Combination treatment with alogliptin and voglibose increases active GLP-1 circulation, prevents the development of diabetes and preserves pancreatic beta-cells in prediabetic db/db mice

Aim: Alogliptin, a dipeptidyl peptidase-4 (DPP-4) inhibitor, and voglibose, an alpha-glucosidase inhibitor, have different but complementary mechanisms of action on glucagon-like peptide-1 (GLP-1) regulation and glucose-lowering effects. The present study evaluated the chronic effects of combination treatment with alogliptin and voglibose in prediabetic db/db mice.

Methods: Alogliptin (0.03%) and voglibose (0.001%) alone or in combination were administered in the diet to prediabetic db/db mice.
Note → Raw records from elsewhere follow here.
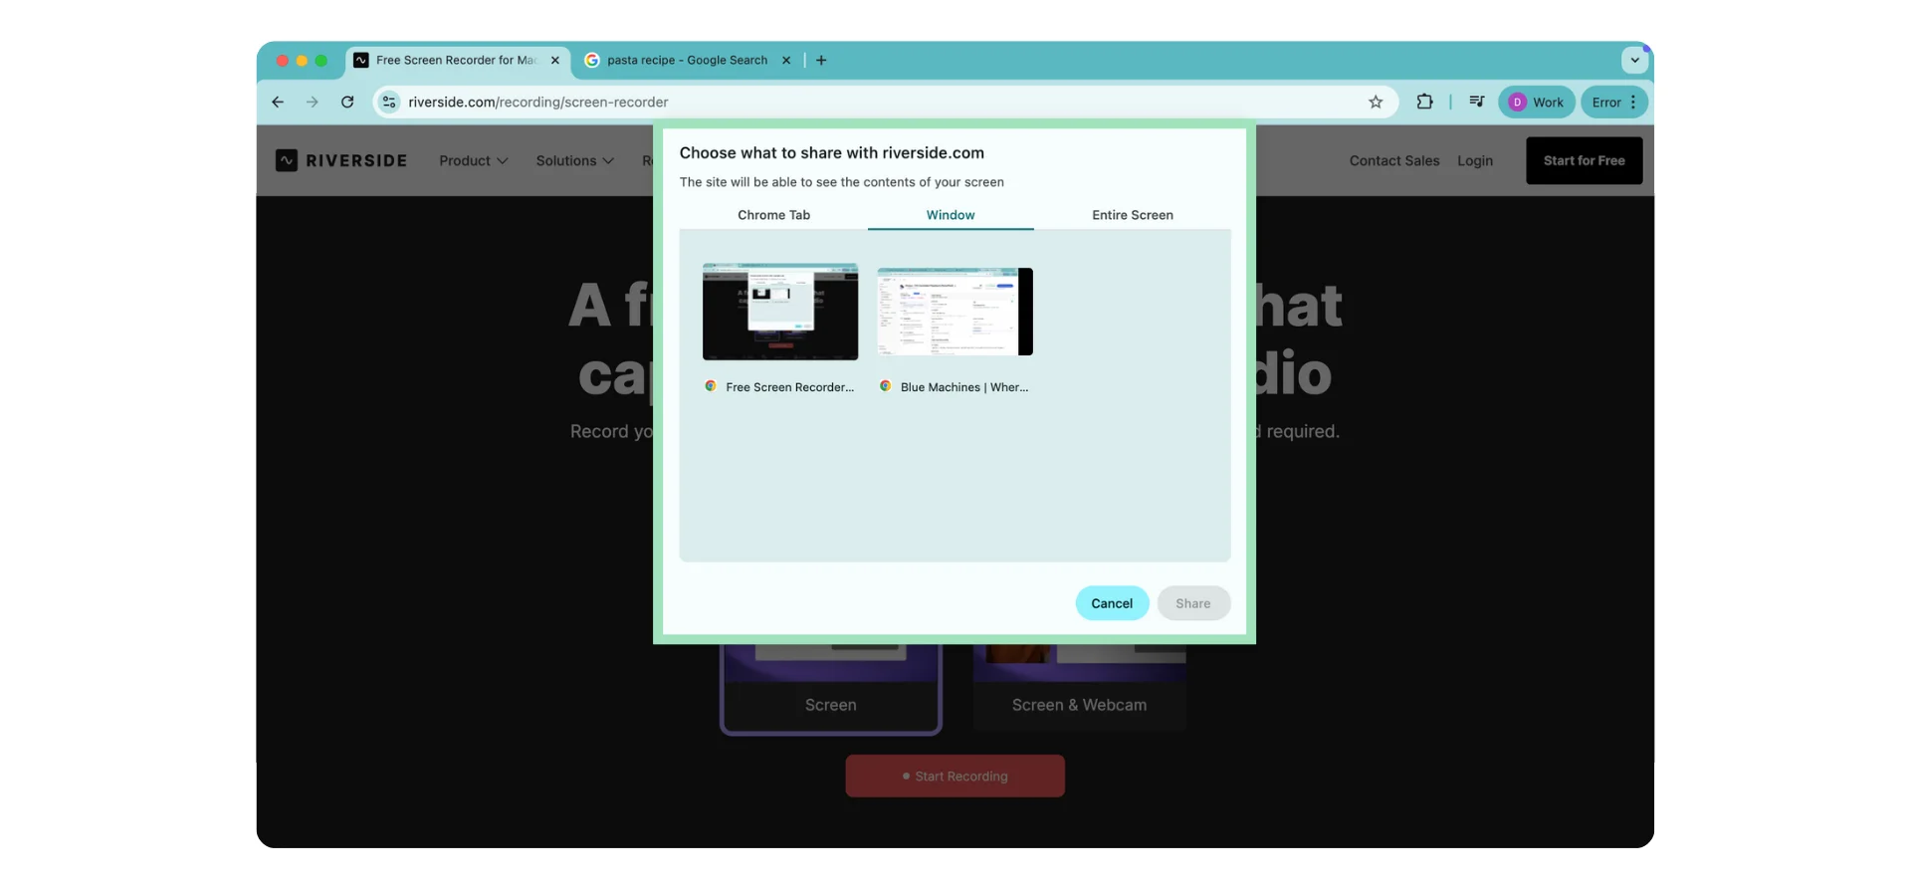Open the media controls icon in toolbar
The image size is (1910, 888).
(x=1476, y=102)
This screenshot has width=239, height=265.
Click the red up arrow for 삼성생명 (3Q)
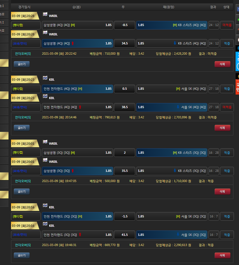point(72,171)
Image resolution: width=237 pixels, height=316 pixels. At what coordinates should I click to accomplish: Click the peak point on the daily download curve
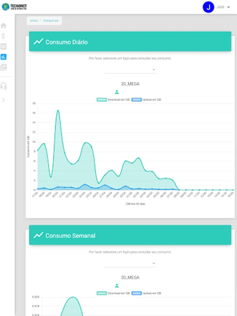[x=58, y=111]
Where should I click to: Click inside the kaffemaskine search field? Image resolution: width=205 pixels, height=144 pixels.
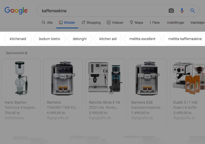point(102,11)
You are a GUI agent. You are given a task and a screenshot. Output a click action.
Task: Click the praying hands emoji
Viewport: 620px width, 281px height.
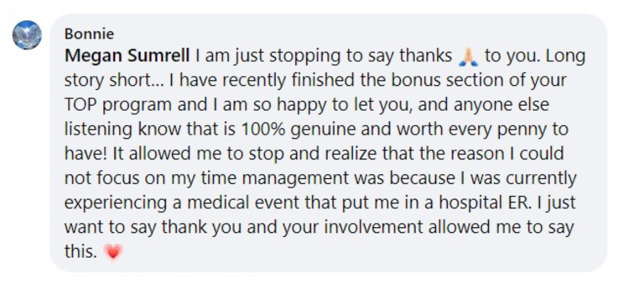pyautogui.click(x=467, y=56)
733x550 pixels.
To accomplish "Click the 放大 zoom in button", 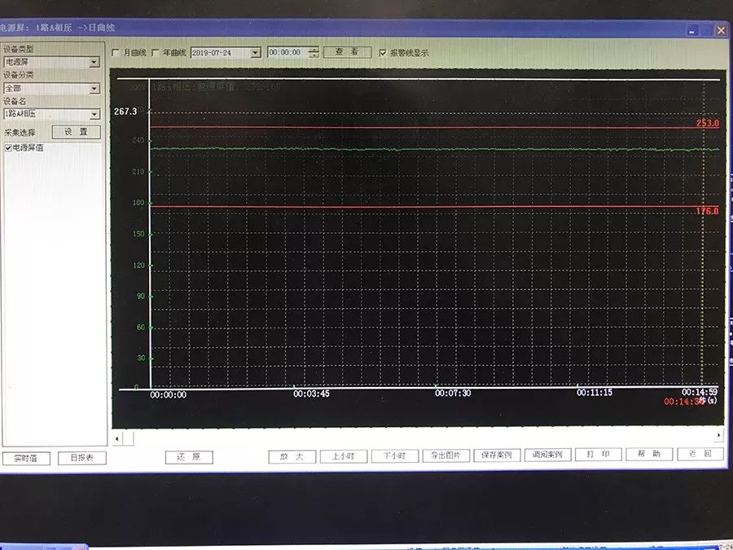I will [292, 456].
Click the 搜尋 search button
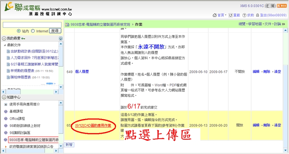 click(55, 31)
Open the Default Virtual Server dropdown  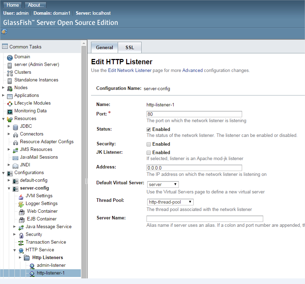pyautogui.click(x=163, y=184)
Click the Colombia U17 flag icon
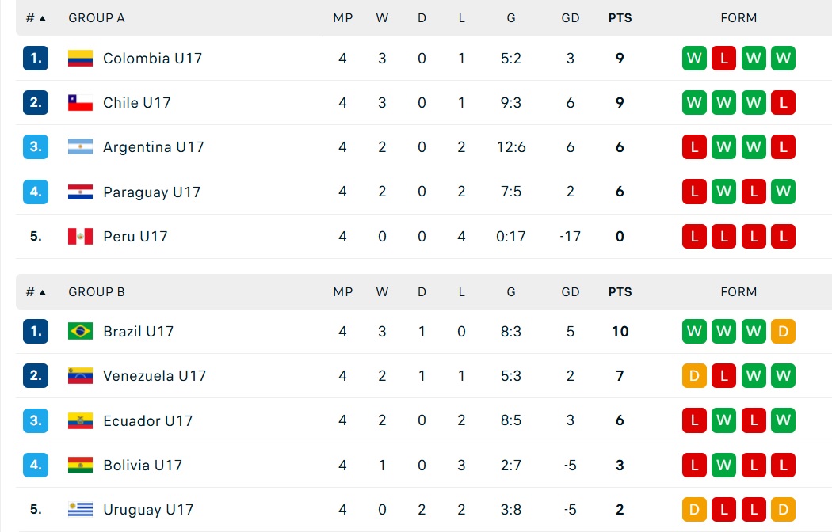The image size is (832, 532). (x=80, y=59)
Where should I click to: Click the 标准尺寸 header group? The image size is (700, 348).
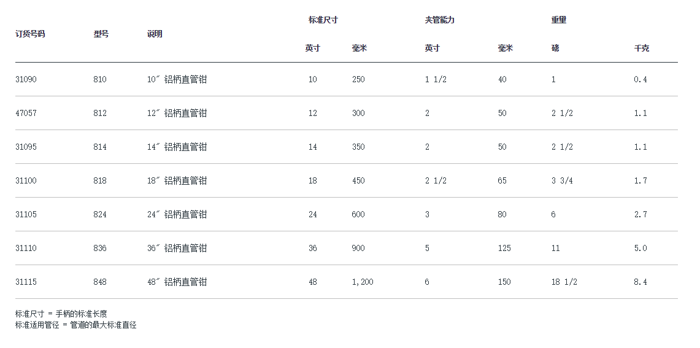[x=323, y=20]
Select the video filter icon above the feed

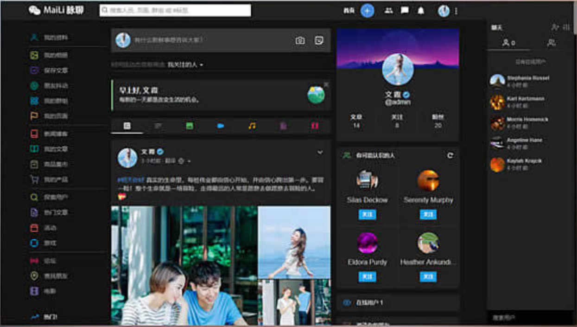click(221, 125)
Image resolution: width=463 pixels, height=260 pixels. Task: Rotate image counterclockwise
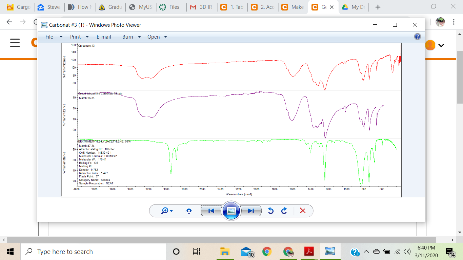pos(270,211)
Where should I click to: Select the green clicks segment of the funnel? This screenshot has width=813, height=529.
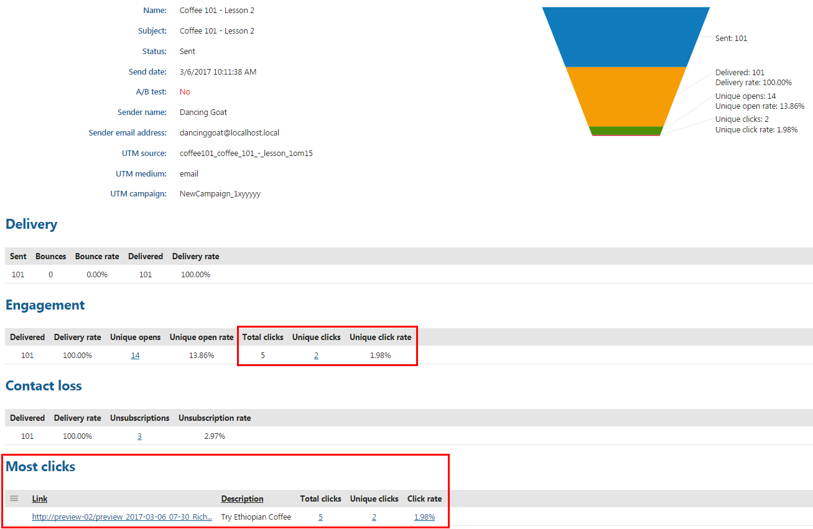625,129
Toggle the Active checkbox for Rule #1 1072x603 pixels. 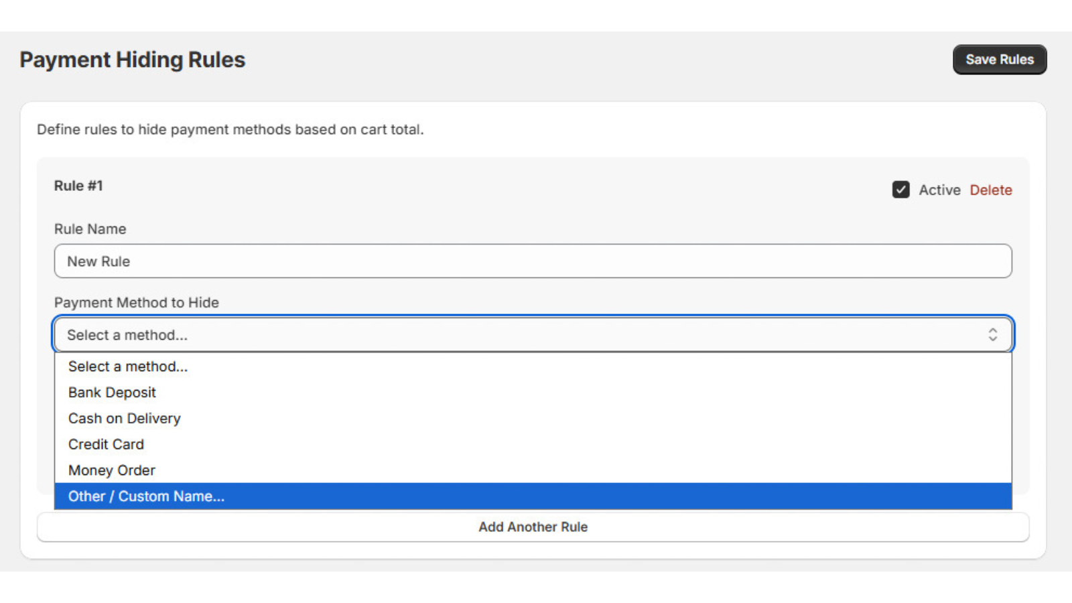point(900,190)
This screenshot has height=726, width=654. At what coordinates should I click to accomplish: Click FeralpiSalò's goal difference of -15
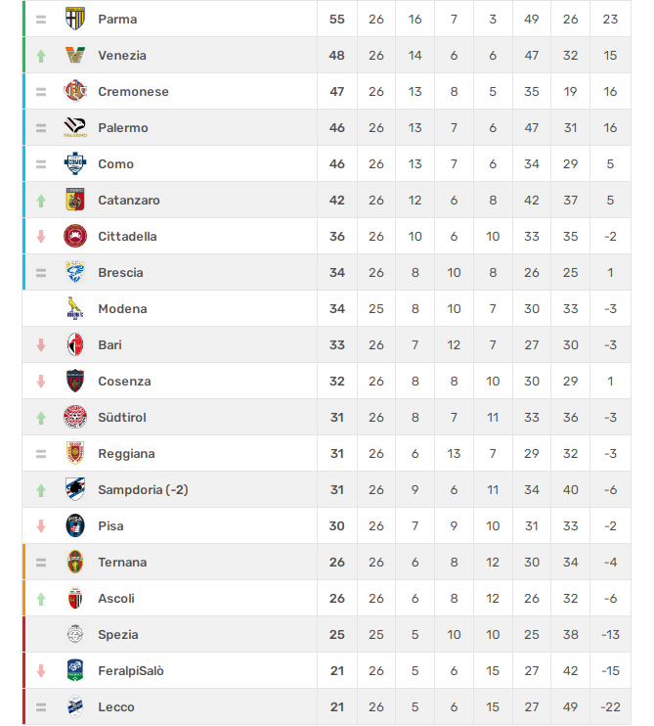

Results: After 3 weeks, voglibose treatment increased GLP-1 secretion (voglibose alone, 1.6-fold; alogliptin plus voglibose, 1.5-fold), while it decreased plasma glucose-dependent insulinotropic polypeptide (GIP) (voglibose alone, -30%; alogliptin plus voglibose, -29%). Alogliptin, voglibose and combination treatment decreased plasma DPP-4 activity by 72, 15 and additively by 80%, respectively, and increased plasma active GLP-1 levels by 4.5-, 1.8- and synergistically by 9.1-fold respectively. Combination treatment increased plasma Insulin by 3.6-fold (alogliptin alone, 1.3-fold; voglibose alone, 1.8-fold), decreased plasma glucagon by 30% (alogliptin alone, 11%; voglibose alone, 8%), and prevented the development of diabetes, much more effectively than either agent alone. After 4 weeks, alogliptin, voglibose and combination treatment increased pancreatic Insulin content by 1.6-, 3.4- and synergistically by 8.5-fold respectively. Furthermore, combination treatment resulted in an increased expression of Insulin, pancreatic and duodenal homeobox 1 (PDX1) and glucose transporter 2 (GLUT2), and maintenance of normal beta/alpha-cell distribution in the pancreatic islet.

Conclusions: Chronic treatment with alogliptin in combination with voglibose concurrently increased active GLP-1 circulation, increased Insulin secretion, decreased glucagon secretion, prevented the onset of the disease, and preserved pancreatic beta-cells and islet structure in prediabetic db/db mice.